Background information
- Also known as: J Soul Brothers (1999–2001)
- Origin: Tokyo, Japan
- Genres: J-pop; R&B; dance; house;
- Years active: 2001–present
- Labels: LDH; Rhythm Zone;
- Spinoffs: J Soul Brothers; Exile Tribe;
- Members: Exile Hiro Toshio Matsumoto Exile Makidai Exile Usa Exile Atsushi Exile Akira Exile Takahiro Kenchi Tachibana Exile Tetsuya Exile Nesmith Exile Shokichi Exile Naoto Naoki Kobayashi Alan Shirahama Sekai Taiki Sato
- Past members: Shun Keiji Kuroki Mandy Sekiguchi Takanori Iwata
- Website: exile.jp

= Exile (Japanese band) =

Japanese boy band

Exile (stylized in all caps as EXILE) is a 17-member Japanese boy band. Hiro is the group's leader, who debuted as a member of Zoo under For Life Music, but Exile have released their singles and albums under Avex Group's label Rhythm Zone. Hiro and Avex's president Max Matsuura came from the same high school. In 2003, the six original members of Exile founded the management and entertainment company LDH which has debuted many successful groups and soloists ever since. Exile is the representative group of the company.

In total, they have sold over 15,600,000 albums.

==History==

=== Pre-debut ===
The current leader, Hiro, was originally in the pop group Zoo before they split up in 1995. In 1999, he started a new group called J Soul Brothers, which later changed its name to Exile in 2001. (But the name of J Soul Brothers was later revived by Hiro again in 2007 when he helped to form another 7-member group under the new J Soul Brothers moniker.)

=== Debut and second generation ===
Atsushi and Shun became the lead vocalists of the group. Atsushi is a fan of American R&B group Boyz II Men. In November 2003, Exile remade Zoo's hit single "Choo Choo Train", which became a strong promotional single for their third studio album Exile Entertainment. The album sold over a million copies. They took part in the NHK Kōhaku Uta Gassen of the year, singing "Choo Choo Train". At first, their music style was influenced by R&B, but their style later became more pop-oriented form. Their 2004 single "Real World" became their first number-one single on Oricon weekly charts.

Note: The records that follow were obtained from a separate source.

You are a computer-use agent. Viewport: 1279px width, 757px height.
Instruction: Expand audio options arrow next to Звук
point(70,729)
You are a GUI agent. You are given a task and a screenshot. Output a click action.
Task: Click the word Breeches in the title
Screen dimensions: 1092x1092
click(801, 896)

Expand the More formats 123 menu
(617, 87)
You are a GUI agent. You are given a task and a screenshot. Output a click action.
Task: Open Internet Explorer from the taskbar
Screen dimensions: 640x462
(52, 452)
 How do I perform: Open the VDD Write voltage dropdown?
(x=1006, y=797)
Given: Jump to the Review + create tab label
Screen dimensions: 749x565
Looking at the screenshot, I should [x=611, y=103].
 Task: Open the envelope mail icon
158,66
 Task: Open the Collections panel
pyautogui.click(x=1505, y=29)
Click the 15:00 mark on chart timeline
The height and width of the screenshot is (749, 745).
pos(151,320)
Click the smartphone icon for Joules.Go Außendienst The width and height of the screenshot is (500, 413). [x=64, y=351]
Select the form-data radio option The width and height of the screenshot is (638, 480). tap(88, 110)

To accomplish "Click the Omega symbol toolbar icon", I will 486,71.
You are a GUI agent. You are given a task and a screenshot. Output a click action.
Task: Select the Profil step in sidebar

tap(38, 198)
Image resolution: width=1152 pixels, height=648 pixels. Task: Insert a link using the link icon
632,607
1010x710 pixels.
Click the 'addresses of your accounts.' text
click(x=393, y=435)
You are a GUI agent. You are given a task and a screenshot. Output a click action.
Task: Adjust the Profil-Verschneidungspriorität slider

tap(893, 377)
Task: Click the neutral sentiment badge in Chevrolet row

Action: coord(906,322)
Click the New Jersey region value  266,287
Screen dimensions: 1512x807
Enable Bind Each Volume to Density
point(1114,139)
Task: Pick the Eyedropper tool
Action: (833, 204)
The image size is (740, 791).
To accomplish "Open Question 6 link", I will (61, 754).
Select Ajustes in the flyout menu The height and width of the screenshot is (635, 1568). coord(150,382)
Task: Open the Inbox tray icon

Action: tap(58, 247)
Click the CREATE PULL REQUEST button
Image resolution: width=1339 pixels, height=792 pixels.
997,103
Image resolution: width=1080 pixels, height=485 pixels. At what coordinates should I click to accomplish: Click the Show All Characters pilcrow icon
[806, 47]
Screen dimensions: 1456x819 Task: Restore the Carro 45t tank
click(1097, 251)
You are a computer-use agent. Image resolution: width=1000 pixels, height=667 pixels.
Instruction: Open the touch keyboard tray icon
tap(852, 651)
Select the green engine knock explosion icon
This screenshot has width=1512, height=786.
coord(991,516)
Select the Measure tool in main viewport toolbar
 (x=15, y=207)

They released the collaboration "Scream" with Japanese rock band Glay in July 2005, peaking at No. 1 and selling over 500,000 copies on Oricon charts.

The group released "Tada...Aitakute" in December 2005 and "Yes!" in March 2006. Both singles topped the Oricon weekly charts. However, Shun left the group in March 2006 and became a solo singer. After the group sought a new vocalist from the public, Takahiro Tasaki joined the group in September 2006 after winning Vocal Battle Audition, organized by LDH and open to male singers over the age of 18 with either a professional or amateur status. Takahiro originally trained to become a hairdresser in his school days and was initially a big fan of Exile, having attended one of their concerts in 2005; he eventually joined the group as a vocalist thanks to his victory in Vocal Battle Audition in fall 2006.

On February 14, 2007, the group released the single "Michi", which became their first number-one single on the Oricon charts since Takahiro joined the group. Their 2007 studio album, Exile Love, became the highest selling album of Japan in 2008, selling nearly 1.5 million copies on Oricon charts. Their compilation album Exile Ballad Best sold nearly 1 million copies in its first week on Oricon charts, making it the highest first week sales for an album of Japan in 2008. It is currently their best selling album with over 2 million copies sold. It was the 34th rank album for 2008. The song, "Ti Amo", was certified Million by the Recording Industry Association of Japan (RIAJ) for 1,000,000 full-track ringtone digital music downloads (Chaku Uta Full). They also won the Grand Prix Award at the 50th edition of Japan Record Awards for "Ti Amo".

=== Wider success: Third generation and Hiro's departure ===
In 2009, Exile's song "The Next Door" was featured as the theme of the Japanese edition of Street Fighter IV. The song was released at the iTunes Store on February 22, 2009. The English version "The Next Door -Indestructible-" was used for the international edition of the game. The English version was released as the third track of their single "The Hurricane (Fireworks)" on July 22, 2009, featuring American rapper Flo Rida.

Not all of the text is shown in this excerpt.